● Material supplied:
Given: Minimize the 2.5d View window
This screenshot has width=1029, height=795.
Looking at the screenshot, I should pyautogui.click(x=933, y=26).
==
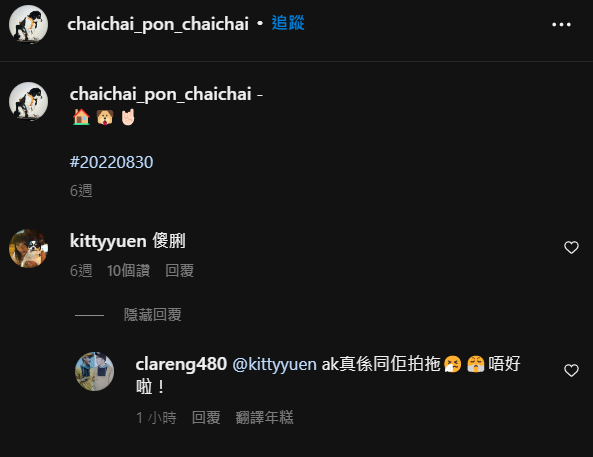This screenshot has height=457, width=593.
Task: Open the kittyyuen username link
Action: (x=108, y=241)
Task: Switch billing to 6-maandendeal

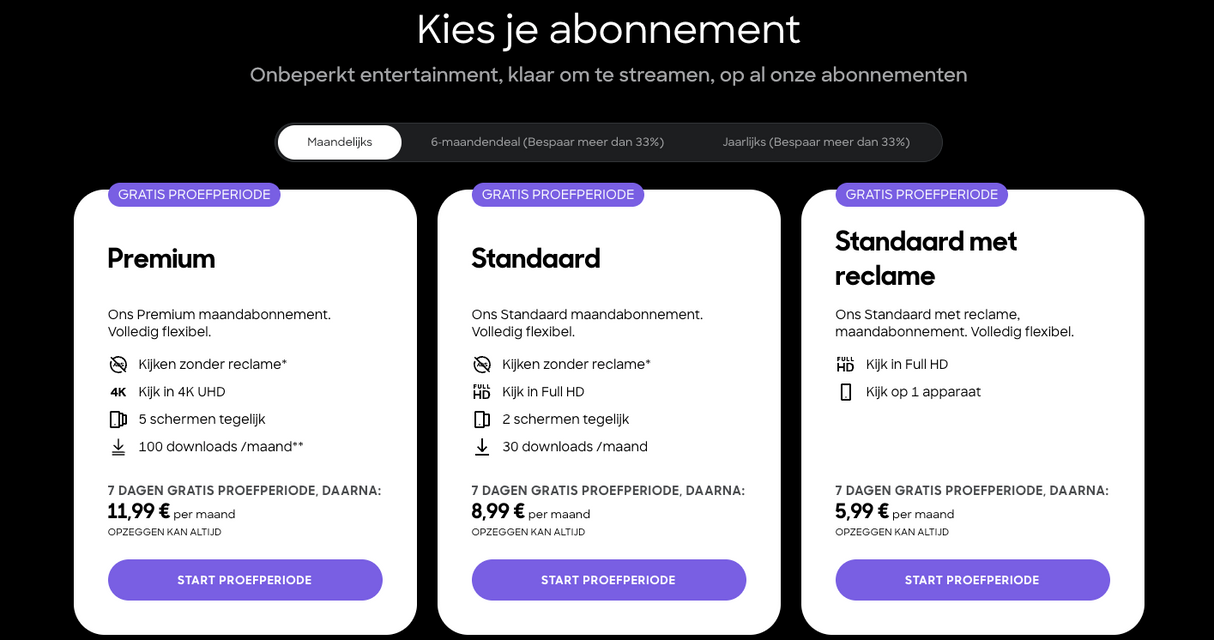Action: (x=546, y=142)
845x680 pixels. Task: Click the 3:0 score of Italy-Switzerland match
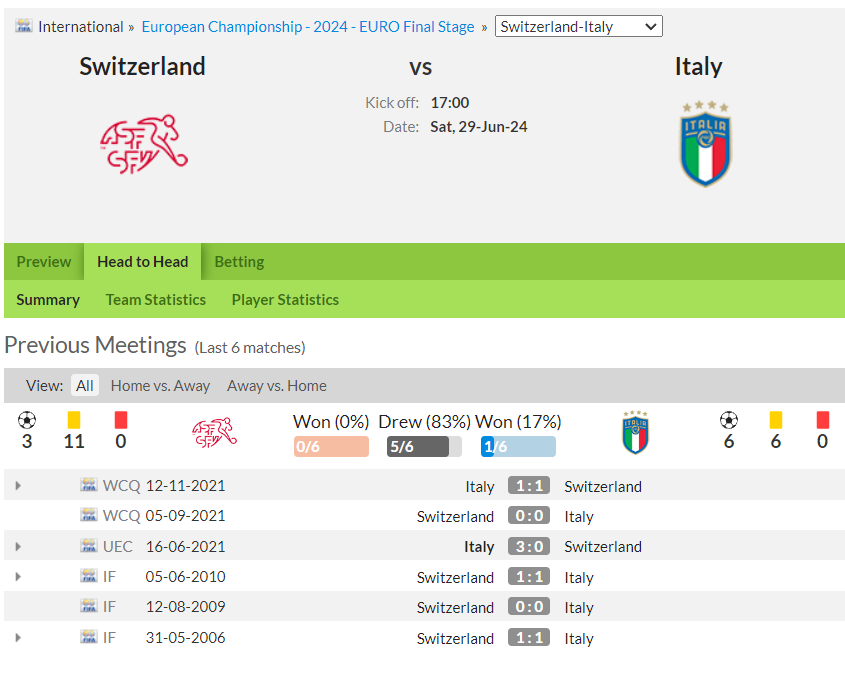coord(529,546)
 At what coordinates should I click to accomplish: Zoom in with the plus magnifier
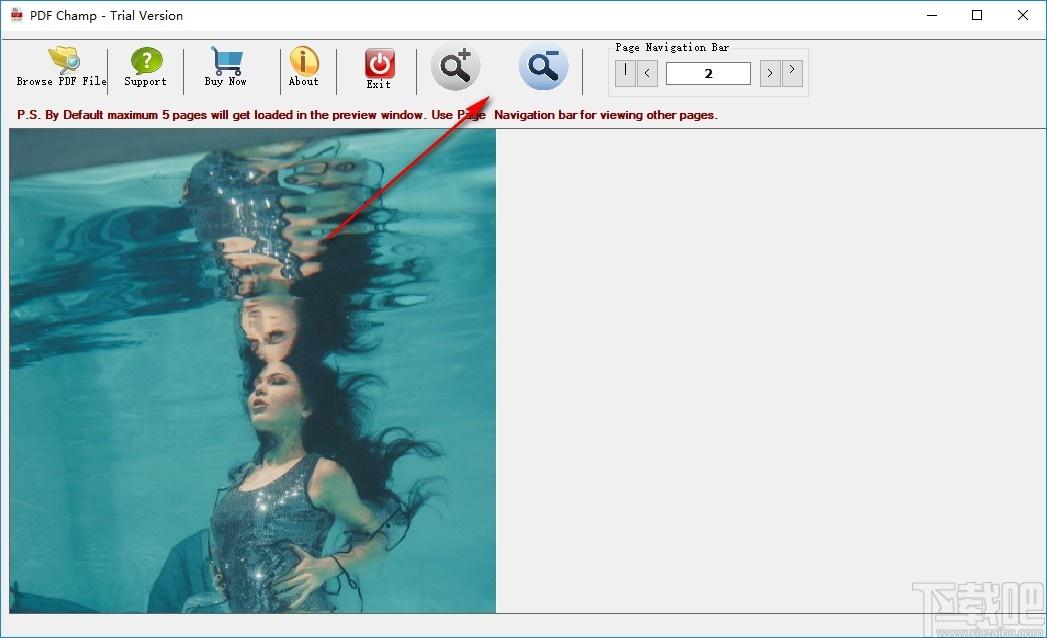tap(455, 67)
--
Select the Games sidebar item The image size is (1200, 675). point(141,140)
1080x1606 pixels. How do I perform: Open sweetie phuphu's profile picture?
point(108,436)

● Problem description: Rewrite the records from the line containing "845x680 pixels. Task: Click" through the line containing "tap(455, 67)", changing "magnifier" to "zoom icon" and keeping everything else the same. Omit the pictures.

● Result for this task:
845x680 pixels. Task: Click the 3:0 score of Italy-Switzerland match
coord(529,546)
 At what coordinates should I click to accomplish: Zoom in with the plus zoom icon
tap(455, 67)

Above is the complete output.